Start of Excerpted text
David Graeber — a writer, public intellectual and self-styled anarchist activist who had once been an anthropology professor at Yale — died on Sept. 2 at a hospital in Venice, Italy. He was 59.

His death was announced by his wife, Nika Dubrovsky, on Thursday and subsequently confirmed by his publishing agent. Graeber was known by many for his bracingly imaginative work in social value theory and anarchism, and by others for the frontline role he played as a leftist organizer in the Occupy Wall Street movement.

“To this day, many people across disciplines refer back to David Graeber as being foundational to their ability to challenge all sorts of orthodoxies, in theory and in practice,” said Alexander Kolokotronis GRD ’22.

But before Graeber’s public reputation surged with the 2011 publication of his book Debt: The First 5000 Years,” before the 2018 release of “Bull—- Jobs,” and before he helped coin Occupy Wall Street’s defining slogan, “We are the 99 percent,” he had been a widely    beloved associate professor at Yale from 1998 to 2005 who gave free-ranging lectures in a World War I leather coat and a cup of coffee in hand.

Whole classes would go by before he took a sip, Christina Moon GRD ’05 ’11 recounted. Every time he began to raise his mug to his lips, he would be suddenly taken by a new idea.

“He talked to his students as equals, as he talked to all. You never felt you were learning ‘under’ him, but rather, with him,” Durba Chattaraj GRD ’06 ’10 said. “With David, anthropology, far from something esoteric and irrelevant, was the intellectual and ethical space from which we could imagine and act towards better futures for all humans.”

With his uncompromising ideals and idiosyncratic tendencies, he could exasperate some of his colleagues, said Linda-Anne Rebhun, a former Yale anthropology associate professor now teaching at the University of California, Merced. 

But his commitment to students did not falter even when it placed his own position in precarity. Besides his visible anarchist politics, Graeber broke with the opinion of many other faculty members in his vocal support of the Graduate Employees and Students Organization. 

I remember approaching him in the dining hall with a petition asking Yale to negotiate with our union in good faith, and he signed it in 10 seconds,” another of his students, Nazima Kadir GRD ’04 ’10, said. “This was incredible because for all the organizers approaching faculty members, only two faculty members signed that petition. And the other was a senior faculty member.”
End of Excerpted text
Start of Extracted data
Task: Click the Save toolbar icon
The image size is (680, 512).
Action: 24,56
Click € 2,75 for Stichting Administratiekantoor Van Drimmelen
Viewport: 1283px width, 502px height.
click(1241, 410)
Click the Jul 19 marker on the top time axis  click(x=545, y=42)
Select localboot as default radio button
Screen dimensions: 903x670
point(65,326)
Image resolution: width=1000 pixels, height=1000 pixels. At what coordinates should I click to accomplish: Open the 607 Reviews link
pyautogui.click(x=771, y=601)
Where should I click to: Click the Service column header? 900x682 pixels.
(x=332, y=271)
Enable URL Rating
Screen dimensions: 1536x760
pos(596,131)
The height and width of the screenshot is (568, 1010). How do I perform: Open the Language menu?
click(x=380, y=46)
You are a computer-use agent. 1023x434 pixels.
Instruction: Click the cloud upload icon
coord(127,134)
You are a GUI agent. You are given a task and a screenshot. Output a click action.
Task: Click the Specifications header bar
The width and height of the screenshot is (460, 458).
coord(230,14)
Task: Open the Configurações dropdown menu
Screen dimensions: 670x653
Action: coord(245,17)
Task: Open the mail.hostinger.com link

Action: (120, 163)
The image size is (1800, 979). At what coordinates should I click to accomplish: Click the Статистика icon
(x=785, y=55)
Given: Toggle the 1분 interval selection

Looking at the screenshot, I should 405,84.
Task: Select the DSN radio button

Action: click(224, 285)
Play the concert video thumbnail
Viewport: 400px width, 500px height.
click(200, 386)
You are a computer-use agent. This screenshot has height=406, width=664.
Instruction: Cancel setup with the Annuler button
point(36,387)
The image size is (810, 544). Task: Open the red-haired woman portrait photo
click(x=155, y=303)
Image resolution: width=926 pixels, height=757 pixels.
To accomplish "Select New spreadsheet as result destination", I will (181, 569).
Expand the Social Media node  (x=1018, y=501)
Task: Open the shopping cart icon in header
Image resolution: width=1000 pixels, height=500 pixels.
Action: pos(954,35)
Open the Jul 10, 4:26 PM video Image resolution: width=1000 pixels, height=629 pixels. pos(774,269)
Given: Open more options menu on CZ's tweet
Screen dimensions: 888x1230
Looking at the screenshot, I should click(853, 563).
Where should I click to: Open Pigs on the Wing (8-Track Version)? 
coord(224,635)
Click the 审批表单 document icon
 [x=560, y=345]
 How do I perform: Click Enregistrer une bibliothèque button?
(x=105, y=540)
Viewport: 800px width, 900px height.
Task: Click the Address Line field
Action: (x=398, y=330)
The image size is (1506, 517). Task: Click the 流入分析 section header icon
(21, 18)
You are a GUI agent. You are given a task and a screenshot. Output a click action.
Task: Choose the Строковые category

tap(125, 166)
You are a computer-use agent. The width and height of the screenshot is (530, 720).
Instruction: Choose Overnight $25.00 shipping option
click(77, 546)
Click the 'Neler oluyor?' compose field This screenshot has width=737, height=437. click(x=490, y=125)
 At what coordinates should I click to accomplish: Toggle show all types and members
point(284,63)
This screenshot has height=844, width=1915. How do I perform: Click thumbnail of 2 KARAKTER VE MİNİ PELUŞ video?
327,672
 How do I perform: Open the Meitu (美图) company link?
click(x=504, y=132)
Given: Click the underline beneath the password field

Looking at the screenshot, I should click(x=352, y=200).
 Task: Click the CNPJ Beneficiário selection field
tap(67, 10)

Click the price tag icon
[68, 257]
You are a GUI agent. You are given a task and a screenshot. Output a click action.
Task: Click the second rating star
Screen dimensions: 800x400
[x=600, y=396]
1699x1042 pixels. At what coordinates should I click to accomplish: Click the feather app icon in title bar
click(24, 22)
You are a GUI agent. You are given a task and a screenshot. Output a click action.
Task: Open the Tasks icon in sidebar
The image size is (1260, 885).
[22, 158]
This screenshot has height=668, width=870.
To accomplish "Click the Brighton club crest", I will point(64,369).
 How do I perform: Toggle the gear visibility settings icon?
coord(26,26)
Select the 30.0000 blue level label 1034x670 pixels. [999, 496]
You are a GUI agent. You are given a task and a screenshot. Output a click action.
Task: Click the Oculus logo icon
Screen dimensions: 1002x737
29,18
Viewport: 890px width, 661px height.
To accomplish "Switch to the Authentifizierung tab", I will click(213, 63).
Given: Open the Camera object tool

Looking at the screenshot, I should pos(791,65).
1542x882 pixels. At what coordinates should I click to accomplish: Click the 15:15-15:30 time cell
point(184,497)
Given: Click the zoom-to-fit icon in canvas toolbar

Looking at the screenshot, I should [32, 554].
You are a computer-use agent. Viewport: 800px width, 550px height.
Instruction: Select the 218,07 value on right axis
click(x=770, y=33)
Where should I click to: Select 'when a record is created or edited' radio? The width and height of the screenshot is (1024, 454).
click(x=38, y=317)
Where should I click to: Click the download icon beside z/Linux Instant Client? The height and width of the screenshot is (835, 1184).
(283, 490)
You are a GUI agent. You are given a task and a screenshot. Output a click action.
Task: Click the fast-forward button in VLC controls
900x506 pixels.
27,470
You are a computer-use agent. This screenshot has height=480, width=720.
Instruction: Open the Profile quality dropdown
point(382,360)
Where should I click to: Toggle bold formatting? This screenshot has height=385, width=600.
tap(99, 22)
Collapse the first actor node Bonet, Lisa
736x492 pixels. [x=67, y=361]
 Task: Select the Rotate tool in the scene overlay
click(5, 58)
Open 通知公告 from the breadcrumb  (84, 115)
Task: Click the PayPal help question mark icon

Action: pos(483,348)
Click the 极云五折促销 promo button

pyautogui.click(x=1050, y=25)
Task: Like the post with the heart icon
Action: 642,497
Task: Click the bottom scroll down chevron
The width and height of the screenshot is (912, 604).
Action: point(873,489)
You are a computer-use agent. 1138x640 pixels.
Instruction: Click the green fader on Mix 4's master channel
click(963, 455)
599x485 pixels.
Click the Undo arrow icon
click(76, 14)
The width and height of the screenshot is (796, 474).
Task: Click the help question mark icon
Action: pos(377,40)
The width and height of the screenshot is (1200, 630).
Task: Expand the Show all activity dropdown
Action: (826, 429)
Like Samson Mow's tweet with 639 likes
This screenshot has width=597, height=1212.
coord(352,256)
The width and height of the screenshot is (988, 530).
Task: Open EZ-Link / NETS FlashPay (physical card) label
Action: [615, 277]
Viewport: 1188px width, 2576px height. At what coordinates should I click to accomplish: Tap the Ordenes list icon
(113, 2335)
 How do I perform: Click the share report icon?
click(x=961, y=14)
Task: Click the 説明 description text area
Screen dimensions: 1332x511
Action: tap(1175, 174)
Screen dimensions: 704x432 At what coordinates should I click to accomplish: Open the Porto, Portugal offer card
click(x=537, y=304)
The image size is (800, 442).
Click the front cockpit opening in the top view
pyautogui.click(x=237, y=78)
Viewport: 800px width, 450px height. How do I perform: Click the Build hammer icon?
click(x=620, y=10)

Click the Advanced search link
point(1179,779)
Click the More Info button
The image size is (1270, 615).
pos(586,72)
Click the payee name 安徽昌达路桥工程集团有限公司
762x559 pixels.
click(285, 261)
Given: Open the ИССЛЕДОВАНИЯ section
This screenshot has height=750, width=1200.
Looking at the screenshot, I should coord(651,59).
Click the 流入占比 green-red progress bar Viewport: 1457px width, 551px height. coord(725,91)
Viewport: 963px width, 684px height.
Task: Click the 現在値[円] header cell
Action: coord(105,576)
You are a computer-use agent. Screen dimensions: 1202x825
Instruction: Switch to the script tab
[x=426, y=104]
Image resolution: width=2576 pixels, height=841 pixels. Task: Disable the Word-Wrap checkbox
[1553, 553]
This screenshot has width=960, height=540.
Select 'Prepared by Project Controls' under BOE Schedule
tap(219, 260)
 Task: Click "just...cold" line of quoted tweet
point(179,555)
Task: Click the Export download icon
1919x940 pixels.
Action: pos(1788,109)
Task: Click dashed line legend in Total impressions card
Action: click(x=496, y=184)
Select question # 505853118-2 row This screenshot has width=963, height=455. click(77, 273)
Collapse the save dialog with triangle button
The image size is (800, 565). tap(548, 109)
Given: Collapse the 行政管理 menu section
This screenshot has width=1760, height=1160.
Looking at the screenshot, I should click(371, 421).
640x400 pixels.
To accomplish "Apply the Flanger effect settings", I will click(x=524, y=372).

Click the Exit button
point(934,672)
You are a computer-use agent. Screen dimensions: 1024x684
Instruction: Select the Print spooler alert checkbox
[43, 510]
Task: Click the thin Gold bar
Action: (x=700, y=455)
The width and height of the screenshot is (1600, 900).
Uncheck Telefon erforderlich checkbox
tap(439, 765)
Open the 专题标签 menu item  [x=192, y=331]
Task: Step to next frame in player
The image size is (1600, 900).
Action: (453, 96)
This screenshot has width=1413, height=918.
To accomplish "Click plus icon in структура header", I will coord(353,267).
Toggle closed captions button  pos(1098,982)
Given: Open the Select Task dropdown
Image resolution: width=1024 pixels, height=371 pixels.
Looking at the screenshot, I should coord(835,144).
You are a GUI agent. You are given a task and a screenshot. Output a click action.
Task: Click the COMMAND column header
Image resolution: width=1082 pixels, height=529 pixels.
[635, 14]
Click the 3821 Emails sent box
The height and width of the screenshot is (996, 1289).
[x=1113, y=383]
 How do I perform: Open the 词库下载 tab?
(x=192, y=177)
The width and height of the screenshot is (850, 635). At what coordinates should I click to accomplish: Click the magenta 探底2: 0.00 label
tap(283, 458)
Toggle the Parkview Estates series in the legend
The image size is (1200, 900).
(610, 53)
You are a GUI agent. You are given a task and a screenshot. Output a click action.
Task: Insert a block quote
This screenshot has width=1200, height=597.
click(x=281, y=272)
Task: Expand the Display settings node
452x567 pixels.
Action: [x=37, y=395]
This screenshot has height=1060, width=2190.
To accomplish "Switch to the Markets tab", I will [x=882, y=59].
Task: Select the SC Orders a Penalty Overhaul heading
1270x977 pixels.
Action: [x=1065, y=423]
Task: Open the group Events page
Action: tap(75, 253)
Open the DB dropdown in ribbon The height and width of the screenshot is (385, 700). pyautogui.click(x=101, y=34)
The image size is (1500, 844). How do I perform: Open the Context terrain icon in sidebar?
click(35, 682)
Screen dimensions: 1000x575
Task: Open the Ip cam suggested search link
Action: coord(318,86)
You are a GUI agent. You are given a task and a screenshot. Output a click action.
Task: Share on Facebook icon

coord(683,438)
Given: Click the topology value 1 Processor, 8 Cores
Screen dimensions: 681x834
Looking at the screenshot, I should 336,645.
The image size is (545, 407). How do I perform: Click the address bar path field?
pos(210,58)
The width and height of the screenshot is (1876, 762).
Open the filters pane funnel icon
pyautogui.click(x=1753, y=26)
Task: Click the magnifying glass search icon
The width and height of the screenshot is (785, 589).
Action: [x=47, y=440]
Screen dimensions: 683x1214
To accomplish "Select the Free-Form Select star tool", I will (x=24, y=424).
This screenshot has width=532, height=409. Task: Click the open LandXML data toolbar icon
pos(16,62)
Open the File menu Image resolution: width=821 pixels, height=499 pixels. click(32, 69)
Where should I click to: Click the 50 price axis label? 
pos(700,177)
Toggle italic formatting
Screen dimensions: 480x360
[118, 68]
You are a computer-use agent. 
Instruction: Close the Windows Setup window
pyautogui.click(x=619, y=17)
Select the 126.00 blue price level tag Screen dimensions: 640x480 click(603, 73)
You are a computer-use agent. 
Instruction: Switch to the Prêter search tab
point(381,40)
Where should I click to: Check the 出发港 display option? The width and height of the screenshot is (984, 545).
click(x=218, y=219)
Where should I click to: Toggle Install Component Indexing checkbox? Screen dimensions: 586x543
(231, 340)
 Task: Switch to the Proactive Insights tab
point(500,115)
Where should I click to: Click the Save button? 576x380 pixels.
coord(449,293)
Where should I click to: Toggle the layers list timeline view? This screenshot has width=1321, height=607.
End of Extracted data
→ **Task directions**
Carry on the article about David Graeber from the point where it stops. These records have no connection to the article on David Graeber.

→ **Task response**
Graeber, by contrast, was not: As an associate professor, his contract had to undergo periodic renewal. In 2005, despite his popularity among students and an exceptional publication record, he was denied reappointment by the Anthropology Department tenure committee without explanation, leading many to speculate that his dismissal was on political grounds.

The case led to a national outpouring of support for Graeber. A circulated petition asking Yale to revoke its decision garnered thousands of signatures, and notable scholars — including his University of Chicago doctoral advisor, Marshall Sahlins — penned letters on his behalf. The department softened its position, granting Graeber a paid sabbatical if he would drop his appeal.

After leaving Yale, he crossed the ocean to teach at Goldsmiths — a constituent college of the University of London — and later the London School of Economics. Meanwhile, his reputation as a public intellectual and activist flourished through the publication of several bestselling books and his increasingly visible advocacy on behalf of the Occupy Wall Street and anti-debt movements.

“He taught me that as an academic, as someone afforded the luxury of being paid to immerse yourself in ideas, you can and should be active in the world,” said Annie Harper GRD ’10.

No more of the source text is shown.